WORK REQUIRED - Find and copy the lines in the records beneath this task that contain the word "Policy".

------------------------------------------------------------

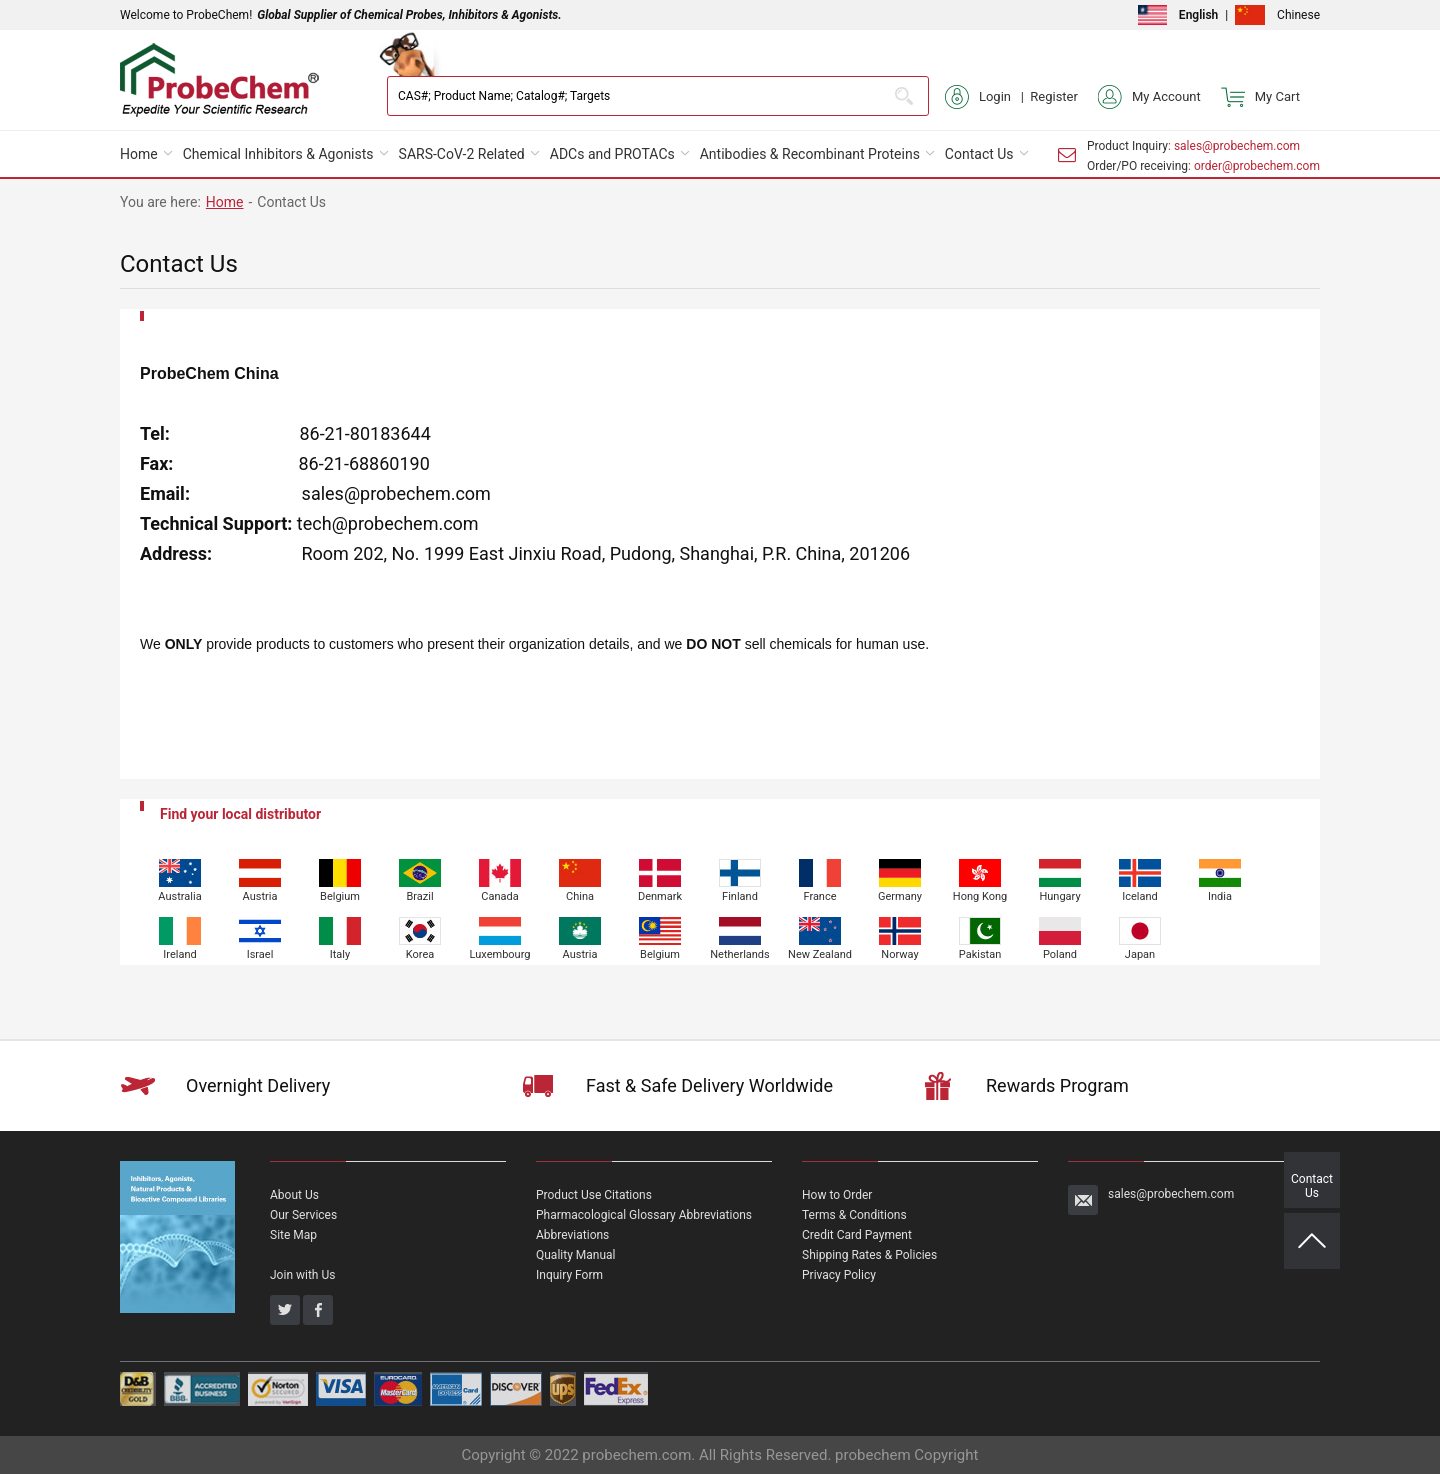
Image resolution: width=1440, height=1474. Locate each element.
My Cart (1260, 97)
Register (1054, 96)
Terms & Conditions (854, 1215)
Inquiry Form (569, 1275)
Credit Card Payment (857, 1235)
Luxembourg (500, 954)
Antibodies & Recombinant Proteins (810, 154)
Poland (1060, 954)
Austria (260, 896)
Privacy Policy (839, 1275)
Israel (260, 954)
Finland (740, 896)
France (819, 896)
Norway (899, 954)
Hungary (1059, 896)
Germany (900, 896)
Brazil (419, 896)
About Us (294, 1195)
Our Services (303, 1215)
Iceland (1140, 896)
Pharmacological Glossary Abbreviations (644, 1215)
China (580, 896)
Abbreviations (572, 1235)
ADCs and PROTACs (612, 154)
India (1220, 896)
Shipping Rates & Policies (869, 1255)
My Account (1149, 97)
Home (139, 154)
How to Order (837, 1195)
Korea (420, 954)
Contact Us (979, 154)
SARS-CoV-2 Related (462, 154)
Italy (340, 954)
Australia (179, 896)
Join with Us (302, 1275)
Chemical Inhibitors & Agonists (278, 154)
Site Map (293, 1235)
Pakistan (980, 954)
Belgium (340, 896)
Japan (1140, 954)
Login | (987, 97)
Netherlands (740, 954)
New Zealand (820, 954)
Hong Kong (980, 896)
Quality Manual (576, 1255)
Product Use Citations (594, 1195)
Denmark (660, 896)
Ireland (179, 954)
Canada (499, 896)
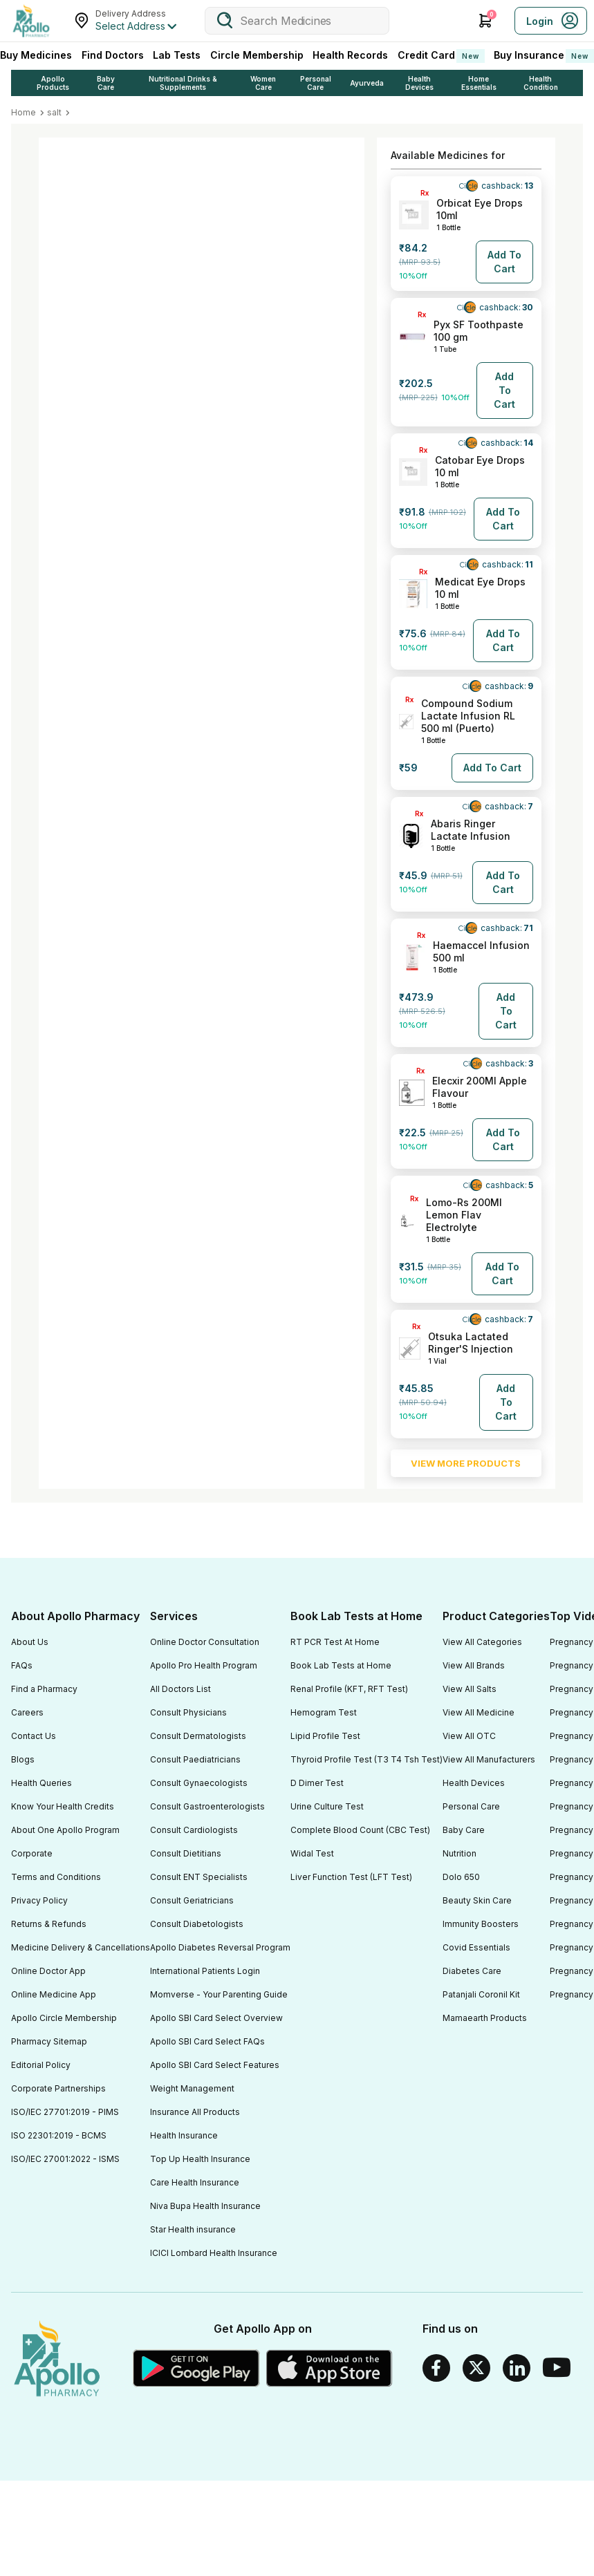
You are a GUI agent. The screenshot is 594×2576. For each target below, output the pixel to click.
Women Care (263, 83)
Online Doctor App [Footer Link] (48, 1971)
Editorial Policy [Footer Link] (41, 2065)
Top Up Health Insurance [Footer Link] (200, 2159)
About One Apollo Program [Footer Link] (65, 1830)
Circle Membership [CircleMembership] (257, 55)
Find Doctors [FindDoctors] (113, 55)
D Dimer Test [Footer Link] (317, 1783)
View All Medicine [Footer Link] (478, 1712)
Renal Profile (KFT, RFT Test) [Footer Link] (349, 1689)
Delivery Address (130, 13)
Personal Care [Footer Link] (471, 1806)
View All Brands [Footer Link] (474, 1665)
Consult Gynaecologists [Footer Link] (199, 1783)
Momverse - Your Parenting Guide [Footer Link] (219, 1994)
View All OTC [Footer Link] (469, 1736)
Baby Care (106, 83)
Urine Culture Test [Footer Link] (327, 1806)
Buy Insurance (544, 56)
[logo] (31, 20)
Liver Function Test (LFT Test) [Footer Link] (351, 1877)
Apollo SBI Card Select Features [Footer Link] (214, 2065)
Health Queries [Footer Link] (41, 1783)
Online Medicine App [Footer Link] (53, 1994)
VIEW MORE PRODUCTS (466, 1463)
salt (54, 112)
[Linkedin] (516, 2368)
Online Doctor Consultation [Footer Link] (204, 1642)
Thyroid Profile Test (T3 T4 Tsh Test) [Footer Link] (366, 1759)
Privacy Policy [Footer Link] (39, 1900)
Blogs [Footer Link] (23, 1759)
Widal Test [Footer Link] (312, 1853)
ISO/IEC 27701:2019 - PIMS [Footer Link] (65, 2112)
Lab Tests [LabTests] (177, 55)
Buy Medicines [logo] (36, 55)
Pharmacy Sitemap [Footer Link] (49, 2041)
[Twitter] (476, 2368)
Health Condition (540, 83)
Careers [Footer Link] (27, 1712)
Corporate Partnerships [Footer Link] (58, 2088)
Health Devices (419, 83)
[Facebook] (436, 2368)
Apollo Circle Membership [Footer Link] (64, 2018)
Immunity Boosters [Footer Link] (481, 1924)
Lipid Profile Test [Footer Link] (325, 1736)
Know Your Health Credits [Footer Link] (62, 1806)
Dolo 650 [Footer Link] (461, 1877)
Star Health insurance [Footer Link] (193, 2229)
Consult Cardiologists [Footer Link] (194, 1830)
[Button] (504, 262)
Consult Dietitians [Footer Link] (185, 1853)
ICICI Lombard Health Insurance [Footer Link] (213, 2253)
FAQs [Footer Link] (22, 1665)
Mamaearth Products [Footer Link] (485, 2018)
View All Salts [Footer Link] (469, 1689)
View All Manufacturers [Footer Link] (489, 1759)
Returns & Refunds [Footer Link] (48, 1924)
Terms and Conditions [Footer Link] (56, 1877)
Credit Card (441, 56)
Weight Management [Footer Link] (192, 2088)
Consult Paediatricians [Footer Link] (195, 1759)
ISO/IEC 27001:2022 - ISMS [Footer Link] (65, 2159)
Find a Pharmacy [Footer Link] (44, 1689)
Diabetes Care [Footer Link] (472, 1971)
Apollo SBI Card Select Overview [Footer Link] (216, 2018)
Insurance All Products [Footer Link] (195, 2112)
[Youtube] (556, 2368)
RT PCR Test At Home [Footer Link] (335, 1642)
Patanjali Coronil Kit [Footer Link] (481, 1994)
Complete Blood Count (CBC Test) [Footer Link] (360, 1830)
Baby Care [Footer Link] (464, 1830)
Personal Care (315, 83)
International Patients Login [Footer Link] (205, 1971)
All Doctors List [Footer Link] (180, 1689)
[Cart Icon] (485, 20)
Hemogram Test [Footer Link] (323, 1712)
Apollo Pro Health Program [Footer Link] (203, 1665)
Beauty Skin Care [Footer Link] (477, 1900)
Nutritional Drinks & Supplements (183, 83)
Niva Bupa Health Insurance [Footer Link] (205, 2206)
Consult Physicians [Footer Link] (188, 1712)
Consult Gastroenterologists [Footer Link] (207, 1806)
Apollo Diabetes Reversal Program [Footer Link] (220, 1947)
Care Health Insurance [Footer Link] (194, 2182)
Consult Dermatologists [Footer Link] (198, 1736)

------------------------------------------------------------

RESPONSE BOX -
Privacy Policy (839, 1275)
Editorial Policy [Footer Link] (41, 2065)
Privacy Policy [Footer Link] (39, 1900)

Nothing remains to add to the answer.